You can investicate as far as you’d like. My husband was a painter contractor and we saw better days but I have had to sell most everything I had for help.
 
MRS. JOS. CUNNINGHAM
CITY, 1030 CHERRY AVE, N.E.
At the time Florence Cunningham wrote her note she was thirty-eight. Her husband, Joseph, who had helped paint the interior of the Palace Theater, was forty-seven when, on August 29, 1932, he succumbed to kidney failure. Now widowed, Florence was left with daughters Margaret, eleven, and Virginia, five; and sons Joseph, ten, Willard, eight, and Robert, three.
To her aid came Dr.

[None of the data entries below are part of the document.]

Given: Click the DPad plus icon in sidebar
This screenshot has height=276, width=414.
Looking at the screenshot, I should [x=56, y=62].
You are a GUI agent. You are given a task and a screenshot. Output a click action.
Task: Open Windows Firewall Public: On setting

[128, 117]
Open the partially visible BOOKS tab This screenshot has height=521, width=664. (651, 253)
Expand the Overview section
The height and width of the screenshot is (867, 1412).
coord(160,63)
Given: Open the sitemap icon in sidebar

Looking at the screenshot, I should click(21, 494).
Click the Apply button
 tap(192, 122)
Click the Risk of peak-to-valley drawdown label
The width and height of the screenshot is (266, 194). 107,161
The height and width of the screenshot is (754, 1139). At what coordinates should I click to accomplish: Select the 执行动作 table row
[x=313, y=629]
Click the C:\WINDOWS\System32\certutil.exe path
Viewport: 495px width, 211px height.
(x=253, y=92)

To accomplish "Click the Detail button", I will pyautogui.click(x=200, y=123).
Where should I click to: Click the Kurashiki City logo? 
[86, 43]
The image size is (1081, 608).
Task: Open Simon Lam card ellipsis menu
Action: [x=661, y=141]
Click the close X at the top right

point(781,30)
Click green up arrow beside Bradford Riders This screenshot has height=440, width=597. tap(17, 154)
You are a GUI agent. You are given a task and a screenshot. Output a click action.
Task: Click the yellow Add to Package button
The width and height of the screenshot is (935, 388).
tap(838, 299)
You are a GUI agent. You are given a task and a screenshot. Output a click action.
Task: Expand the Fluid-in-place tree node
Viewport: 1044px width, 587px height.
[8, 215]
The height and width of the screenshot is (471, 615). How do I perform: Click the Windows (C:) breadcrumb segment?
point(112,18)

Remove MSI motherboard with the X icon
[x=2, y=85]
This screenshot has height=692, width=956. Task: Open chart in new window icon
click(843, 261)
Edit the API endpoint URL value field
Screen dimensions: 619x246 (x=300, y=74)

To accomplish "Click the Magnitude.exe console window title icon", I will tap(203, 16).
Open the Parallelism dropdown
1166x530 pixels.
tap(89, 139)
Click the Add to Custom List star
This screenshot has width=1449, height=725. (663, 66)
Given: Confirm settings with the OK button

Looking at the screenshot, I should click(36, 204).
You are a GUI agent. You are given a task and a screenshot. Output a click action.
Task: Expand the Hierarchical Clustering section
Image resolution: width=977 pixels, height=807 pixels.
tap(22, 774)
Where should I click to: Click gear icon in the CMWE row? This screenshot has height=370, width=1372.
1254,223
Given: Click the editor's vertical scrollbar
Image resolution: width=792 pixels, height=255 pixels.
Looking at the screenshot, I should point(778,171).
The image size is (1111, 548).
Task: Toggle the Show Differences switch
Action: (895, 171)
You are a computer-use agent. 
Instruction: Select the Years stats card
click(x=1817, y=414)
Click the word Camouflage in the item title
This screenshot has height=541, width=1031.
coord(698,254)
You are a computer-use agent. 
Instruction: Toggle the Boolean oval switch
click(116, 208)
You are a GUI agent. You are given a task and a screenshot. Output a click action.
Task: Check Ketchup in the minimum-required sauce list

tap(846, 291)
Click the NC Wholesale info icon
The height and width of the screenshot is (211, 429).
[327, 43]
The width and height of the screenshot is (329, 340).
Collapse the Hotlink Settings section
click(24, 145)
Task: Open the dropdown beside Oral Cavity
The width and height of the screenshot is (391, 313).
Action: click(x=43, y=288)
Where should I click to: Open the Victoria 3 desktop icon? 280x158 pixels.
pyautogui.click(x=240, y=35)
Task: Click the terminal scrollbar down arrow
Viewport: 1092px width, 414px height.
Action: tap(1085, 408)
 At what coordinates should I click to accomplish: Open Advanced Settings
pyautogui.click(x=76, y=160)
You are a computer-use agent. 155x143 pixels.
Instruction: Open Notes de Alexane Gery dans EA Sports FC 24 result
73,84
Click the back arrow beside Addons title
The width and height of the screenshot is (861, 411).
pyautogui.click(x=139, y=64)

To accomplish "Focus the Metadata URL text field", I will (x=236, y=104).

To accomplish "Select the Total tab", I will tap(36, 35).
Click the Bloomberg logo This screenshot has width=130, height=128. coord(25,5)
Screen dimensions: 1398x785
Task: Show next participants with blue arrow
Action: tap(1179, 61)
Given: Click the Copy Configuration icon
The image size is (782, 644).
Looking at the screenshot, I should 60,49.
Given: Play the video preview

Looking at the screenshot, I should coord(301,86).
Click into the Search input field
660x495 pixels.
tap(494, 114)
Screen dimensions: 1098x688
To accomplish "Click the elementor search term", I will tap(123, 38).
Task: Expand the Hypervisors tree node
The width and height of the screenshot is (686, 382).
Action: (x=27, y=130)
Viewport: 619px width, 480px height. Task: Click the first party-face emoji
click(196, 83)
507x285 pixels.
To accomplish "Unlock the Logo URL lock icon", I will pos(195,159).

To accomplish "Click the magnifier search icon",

Lloyd H. Werley, a Canton physician and surgeon who, like many of his peers, ministered to the poor knowing payment was unlikely. Amid such emotional and financial desolation, Florence Cunningham and her children looked to Dr. Werley for more than just medical care. He and his kind provided sorely needed evidence that someone cared about them.
OTHER PHYSICIANS TOO donated their time to the needy. In the early years of the Depression, the Stark County Dental Society repeatedly hosted clinics to treat the poor in Canton’s municipal auditorium. Several times a year, dentists walked away from their private practices and devoted afternoons to seeing those unable to pay for such visits. In 1932, physicians saw some twenty-three thousand patients at a Canton city clinic—seven thousand more than the year before.